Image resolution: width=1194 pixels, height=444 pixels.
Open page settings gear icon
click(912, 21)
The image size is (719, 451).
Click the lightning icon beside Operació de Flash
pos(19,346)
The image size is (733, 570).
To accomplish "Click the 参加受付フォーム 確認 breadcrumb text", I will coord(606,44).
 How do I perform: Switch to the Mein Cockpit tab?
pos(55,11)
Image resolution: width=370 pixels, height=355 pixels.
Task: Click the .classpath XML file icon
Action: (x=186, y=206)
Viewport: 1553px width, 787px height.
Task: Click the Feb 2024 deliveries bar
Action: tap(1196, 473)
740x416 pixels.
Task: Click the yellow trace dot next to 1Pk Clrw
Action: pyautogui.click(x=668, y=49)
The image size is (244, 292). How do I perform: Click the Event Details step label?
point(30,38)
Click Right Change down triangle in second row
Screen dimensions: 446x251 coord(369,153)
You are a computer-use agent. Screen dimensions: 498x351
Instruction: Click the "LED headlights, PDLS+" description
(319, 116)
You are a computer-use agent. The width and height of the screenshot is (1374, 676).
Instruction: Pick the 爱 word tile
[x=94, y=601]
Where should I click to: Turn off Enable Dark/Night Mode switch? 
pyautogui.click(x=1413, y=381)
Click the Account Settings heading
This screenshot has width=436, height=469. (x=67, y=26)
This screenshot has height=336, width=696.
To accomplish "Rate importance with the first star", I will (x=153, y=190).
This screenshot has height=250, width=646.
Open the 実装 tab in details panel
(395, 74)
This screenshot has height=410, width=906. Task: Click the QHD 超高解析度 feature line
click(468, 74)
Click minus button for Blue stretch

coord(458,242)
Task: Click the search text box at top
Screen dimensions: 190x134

== Work to complete ==
What lines in the entries above include the string "text"? Return each one.

== The completed task ==
To accomplish "Click the 参加受付フォーム 確認 breadcrumb text", I will coord(606,44).
Task: Click the search text box at top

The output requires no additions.